ACTION ITEM:
Reproduce the section of the empathy text below that begins at the words "Remind yourself that" and stops after "your own normal.", changing "abhorrent" to "repugnant".

TEXT PASSAGE:
###

Think back on a time you disappointed yourself. Now imagine that a loved one tells you they’re feeling bad about a similar failure. How would you respond to them? Chances are you’d see their misstep as a mistake rather than a defining moment. Try to offer yourself that same grace and compassion. But don’t feel bad if it takes a while to learn to treat yourself better. “The first tip to becoming a kinder person is to not make this another thing that you beat yourself up over,” Zaki says.

Bring curiosity to your disagreements.

Politics, Zaki says, is like a black hole for empathy, because we may feel we share little to no common ground with those who oppose our views. Reflexively dividing people into “us and them” inspires empathy’s opposite—it reduces those you disagree with to whatever divides them from you. Instead, he says, make it about “you and I.”

Remind yourself that there’s a real person behind that opinion you find abhorrent—one whose fears, hopes and experiences have shaped what they believe. The next time you encounter someone who disagrees with you, instead of writing them off or debating them, see if you can tell each other the story of how you came to have the views you do. “Try to cultivate—and display—curiosity about this person, rather than judging them immediately,” Zaki says. The goal is not to relinquish your own beliefs or to change theirs. It’s just to understand the other person a little better. “When we dig into our personal stories, we can stumble onto surprising common ground,” Zaki says. “Even if we still disagree, we can do so with greater respect and understanding.”

Choose your own normal.

According to Zaki, conformity gets a bad rap. “In fact, I think it represents something beautiful, which is the fundamental desire to be a part of something greater than ourselves, to be part of a group.” Research confirms that humans are a conformist species; social norms affect whether people litter and whether they vote, as well as how kindly or indifferently they behave. The lesson here, Zaki says, is twofold: First, you determine your social reality by what you choose to pay attention to. “You can spend all day looking at people who are on spring break on crowded beaches in Miami or fighting each other in a grocery store over toilet paper,” he says. “You can also look up #covidkindness and see countless examples of people using this opportunity to be kind and to connect with each other.” While the former might inspire you to run out and stock up on supplies before someone else gets them, the latter might suggest a way you can help others.

And the second lesson? You are someone else’s social reality. “The behavior that you choose to elevate and make most visible in your community will also become a social norm, and will become magnetic and sticky,” he says. Loud voices dominate, so amplify the good. “Make it top-of-mind for the people around you, because by doing so, you can change the narrative that people have in their minds about what is ‘normal,’ and that, in turn, will sway their behavior.”

###

ENTRIES SHOWN:

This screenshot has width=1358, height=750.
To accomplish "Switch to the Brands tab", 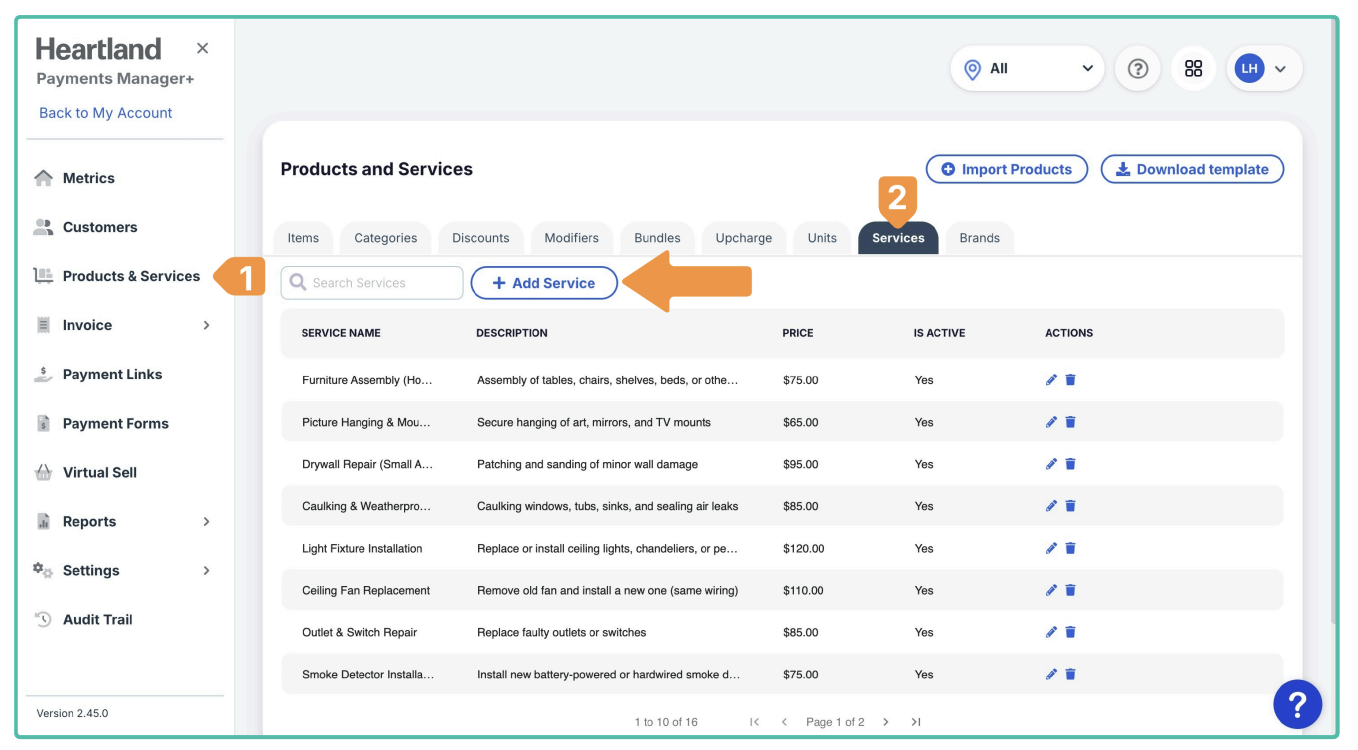I will tap(979, 238).
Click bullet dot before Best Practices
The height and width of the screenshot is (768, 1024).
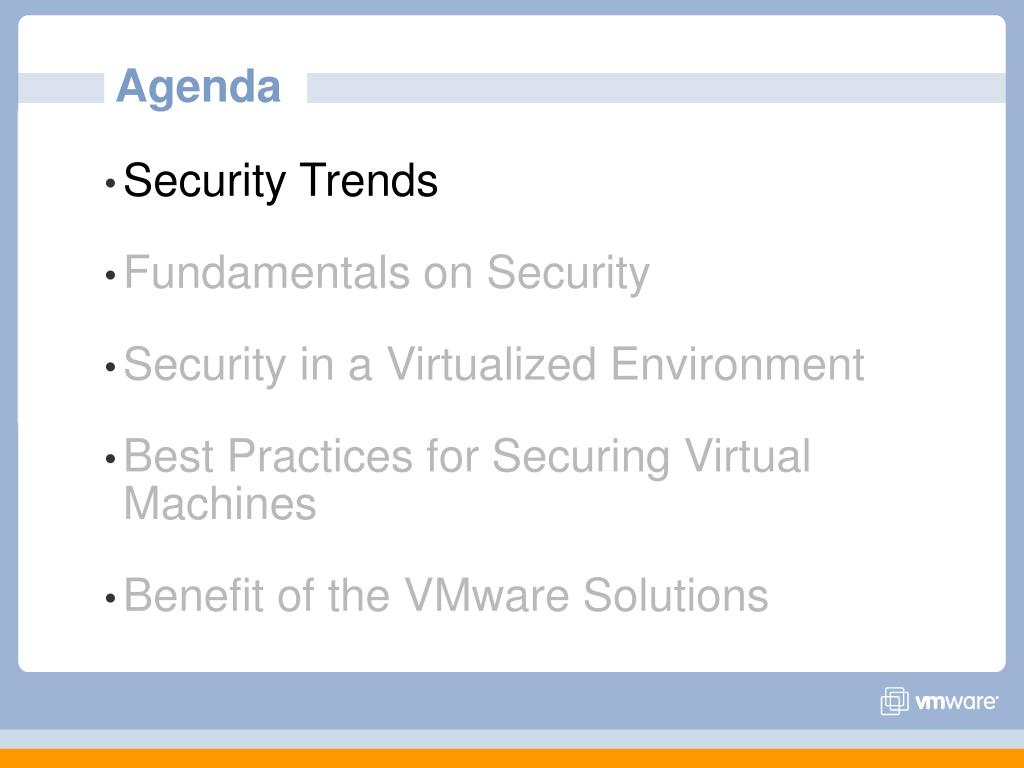(x=110, y=459)
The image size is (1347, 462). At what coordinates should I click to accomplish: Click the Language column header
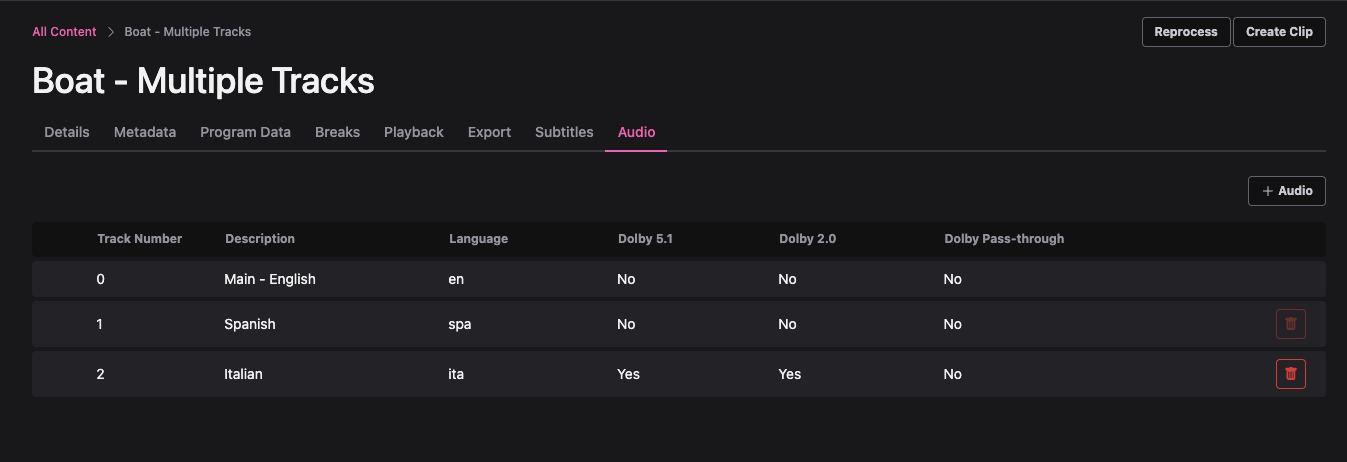pos(478,239)
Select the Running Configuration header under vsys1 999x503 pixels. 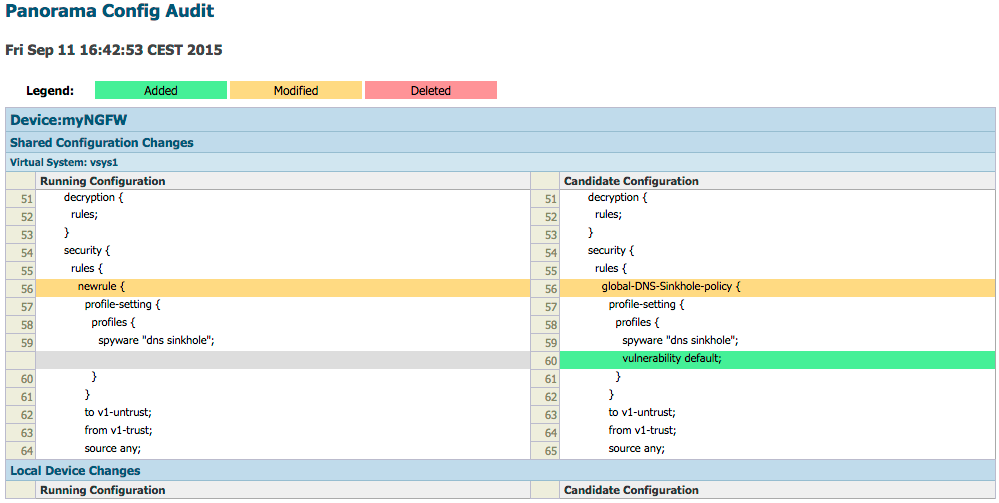click(102, 181)
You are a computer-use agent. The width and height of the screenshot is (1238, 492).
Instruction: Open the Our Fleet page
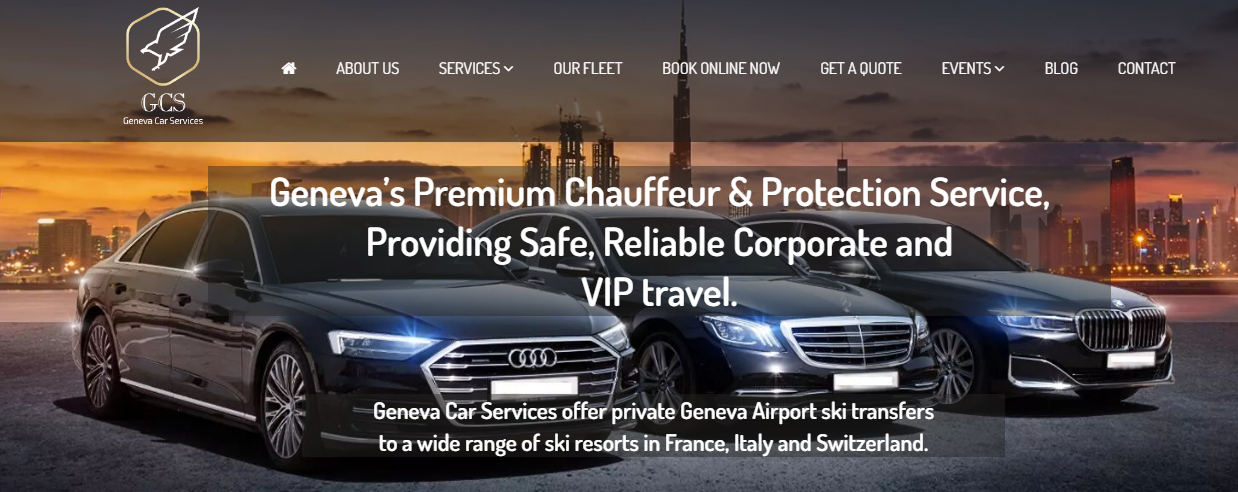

###

RESULT OF THE TASK:
Remind yourself that there’s a real person behind that opinion you find repugnant—one whose fears, hopes and experiences have shaped what they believe. The next time you encounter someone who disagrees with you, instead of writing them off or debating them, see if you can tell each other the story of how you came to have the views you do. “Try to cultivate—and display—curiosity about this person, rather than judging them immediately,” Zaki says. The goal is not to relinquish your own beliefs or to change theirs. It’s just to understand the other person a little better. “When we dig into our personal stories, we can stumble onto surprising common ground,” Zaki says. “Even if we still disagree, we can do so with greater respect and understanding.”

Choose your own normal.